I was left gasping during some scenes. I couldn’t believe the situations this man put his children in. And yes, one could blame him simpleton ways, however as a parent, there is little thought to consequence, other than that of the possibility of outsider interference.

I kept hoping her mother would open her eyes; see the situations for what they were. I believe she did see and understand what was happening, but her life had gotten ahead of her and she didn’t know how to help her children anymore.

This left me feeling sad. I often felt a pit in my stomach when I read this book. As a mother I can’t understand the choices these parents made regarding their children. I can’t believe the way behaviours and actions were justified.

We’ve all seen movies and read stories of fundamentalist religious fanatics, but to read this girls’ reality was hard. She grew up among guns and paranoia, often neglected and put in harms way. These children didn’t have birth certificates, nor did these parents even remember their actual birth days. If there was an accident, it was dealt with quietly and with natural remedies, as per “God’s will”.

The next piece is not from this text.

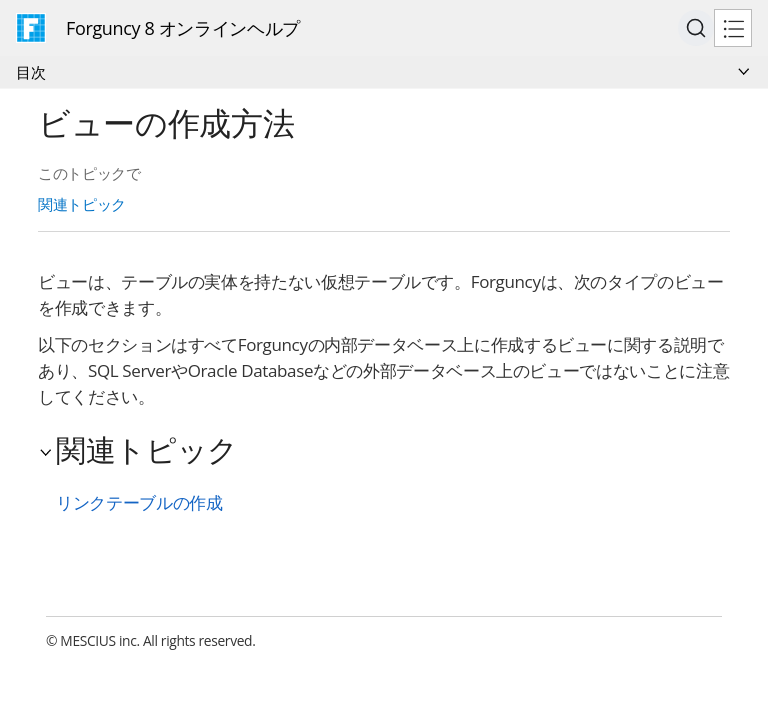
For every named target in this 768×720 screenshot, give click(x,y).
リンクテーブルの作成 (139, 502)
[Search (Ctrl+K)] (696, 28)
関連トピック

And we’re not speaking of little scrapes and bruises, we’re talking broken bones and burnt flesh. This is a reality that I can’t fathom. A life I can’t pretend to put myself in.

It’s a nightmare. It’s so difficult to read, and yet so fascinating that I couldn’t put the book down.

I wanted to cry and scream and yet, I wanted to save this girl from the people who were supposed to protect her. The “end of days” isn’t the scariest concept to imagine in this book. All the ugly details of how they manage to survive day in and day out is.

And yet, without sounding cheesy – like a phoenix, she rose from the ashes. She somehow found the courage to take a step to go to college. She learned about the Holocaust, slavery and civil rights. It seems almost unfathomable that somebody wouldn’t have heard of these events, these defining moments in time and yet here was this simple girl, in a college classroom not understanding that these events actually took place in the real world.

Don’t be disillusioned, her journey doesn’t suddenly become easy once she decides to get an education. She struggles, both in learning about history, but more with life in general away from her family. She is truly a fish out of water. The world isn’t the way she was taught, and the people in it aren’t like her. So, amid learning from books, she learns about the world and society and, most importantly she learns about herself.

It is a metamorphosis that isn’t easy for her, or her family. They fight the change tooth and nail. The battle between what she thought and what she is learning is so moving and you are rooting for her to keep going. To fight against her fears and push on. You want her to cut ties with this crazy clan she calls her family, but how does one cut ties with their own past? How does one doubt everything you thought you knew? Or question the love and loyalty for your parents and siblings?

Tara Westover not only graduates with a college education after coming from nothing, but she earns a PhD and fellowship from Harvard. More importantly, she finds a way to truly survive – not for the end of days, but for real life.

She is an inspiration and her story isn’t for the faint of heart.

So please, do yourself a favour, and read this book!